Wat uw concrete vraag over het budget betreft, voor refertejaar 2022 wordt het beleidsbudget jobbonus geraamd op 252.409.000 euro. Hiervan volgt 57.055.000 euro uit het verhogen van de loongrenzen voor 2022 van 1950 tot 2699,99 euro in kwartaal 1 en kwartaal 2, en van 1950 tot 2899,99 euro in kwartaal 3 en kwartaal 4.
De doelgroep wordt na aanpassing van de loongrenzen geschat op 900.000 begunstigden. Voor het refertejaar 2021 gaat het over 786.000 rechthebbenden.
Wat de uitbetaling van de jobbonus voor refertejaar 2021 betreft, kan ik u met veel trots meedelen dat ondertussen reeds 730.476 personen een jobbonus uitbetaald hebben gekregen. Dat wil zeggen dat we bijna 93 procent van de rechthebbenden bereikt hebben. Dat is toch wel veel. U herinnert zich mogelijk nog de passage van de Vlaamse Ombudsdienst, die zeer positief was over de opmaak van de jobbonus.
Maar u stelt terecht nog de vraag of we in de mogelijkheid zijn om ook de laatste mensen nog te kunnen bereiken. Ik kan u alvast vertellen dat we er een stevige netwerk- en communicatiecampagne hebben op zitten. Deze liep van november 2022 tot en met het voorjaar van 2023.
Dat was op verschillende manieren: digitaal, per brief, via de werkgever of het lokaal bestuur. We gebruiken zoveel mogelijk kanalen om niemand achter te laten. Elke dag worden nog nieuwe rekeningnummers geregistreerd. Het effect daarvan is ook zichtbaar. Aangezien het recht op een jobbonus niet vervalt, kunnen de gerechtigde personen blijvend die registratie uitvoeren.
Tegelijk staat de focus ook op de nieuwe campagne in het najaar van 2023. De uitdaging is tweeledig. Enerzijds moeten de rechthebbenden uit de doelgroep van vorig jaar nog worden geïnformeerd over het recht op de bonus voor 2023, en moeten we hen activeren om het geregistreerde rekeningnummer na te kijken. Anderzijds moeten we de nieuwe rechthebbenden informeren over hun recht op een bonus in 2023 en hen activeren om dat rekeningnummer te registreren in Mijn Burgerprofiel. Om deze doelen te bereiken wordt een communicatieplan opgemaakt dat zowel inzet op gerichte als op brede publicatie.

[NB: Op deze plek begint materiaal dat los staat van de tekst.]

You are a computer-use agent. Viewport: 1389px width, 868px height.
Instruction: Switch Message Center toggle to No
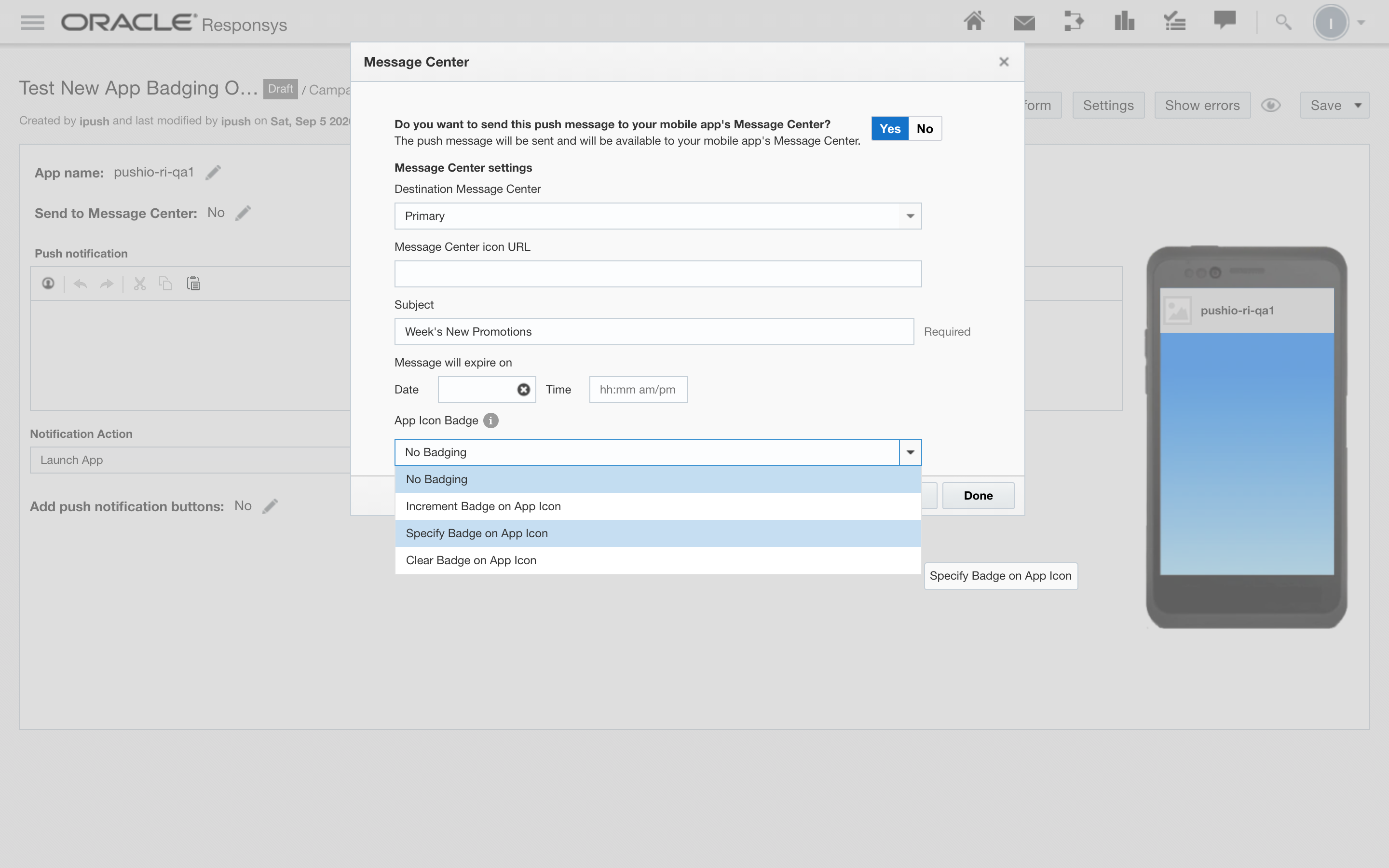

De heer Ronse heeft het woord.
U hebt zeer helder op al mijn vragen geantwoord, minister. U hebt me op alle fronten gerustgesteld. Het rekeningnummer zal elk jaar een zeer punt blijven. Ik zie ook niet meteen een andere optie. Automatische toekenning is natuurlijk de droom, maar ik weet niet of die ooit zal uitkomen. Maar zo zou het eigenlijk moeten zijn. In een onafhankelijk Vlaanderen hebben we ook geen jobbonus nodig, dan verlagen we gewoon de loonfiscaliteit en is alles opgelost. Dat is trouwens nog een mooiere droom. Bij deze hou ik dus nog eens een pleidooi voor Vlaams zelfbestuur.
De heer Ongena heeft het woord.
Het is goed dat we de jobbonus nog even behouden, want ik denk dat de droom van Axel Ronse nog even gaat duren en de werkende mensen in die tussentijd die jobbonus verdienen. De jobbonus is een belangrijke Vlaamse belastingverlaging.
Nu, ik heb eigenlijk nog een vraagje. Ik heb het advies van de SERV ook gelezen. Wat me daar een klein beetje in verontrust is dat ze voorstellen om, als je geld overhebt, samen te kijken wat we met dat geld gaan doen. Ze zeggen: laat ons dat dan gebruiken voor maatregelen die in de lijn liggen met de doelstellingen van de jobbonus. Versta: ze zien het als een potje waarmee ze denken een aantal andere maatregeltjes te kunnen financieren.
Ik moet zeggen dat ik toch eerder op een andere lijn zit, minister. Als er geld over is, is het voor mij duidelijk. Ofwel gaan we daarmee de jobbonusbedragen verhogen, ofwel gaan we de groep uitbreiden. Dat zijn, wat ons betreft, de enige twee mogelijkheden. Ik vroeg me toch af, minister, hoe u daar tegenover staat? Kunt u uw licht daarover laten schijnen?
Minister Brouns heeft het woord.
Dat zijn interessante pistes voor de begroting, mijnheer Ongena.
Ik denk dat wij het positief effect zeker moeten maximaliseren. Dat is mijn visie. We zullen het ook in die zin benaderen bij de besprekingen daaromtrent. Als we het hebben over het verschil tussen werken en niet werken, kun je dit afdoen als te weinig en te minimaal. Ik geloof heel fel in een sterkere hefboom, namelijk de federale fiscale hervorming. Maar dit is additioneel zeker nodig. Ik ben wel voorstander om de middelen waarnaar u verwijst, de saldi als die er zijn, verder te blijven inzetten voor het doel dat de jobbonus vooropstelt.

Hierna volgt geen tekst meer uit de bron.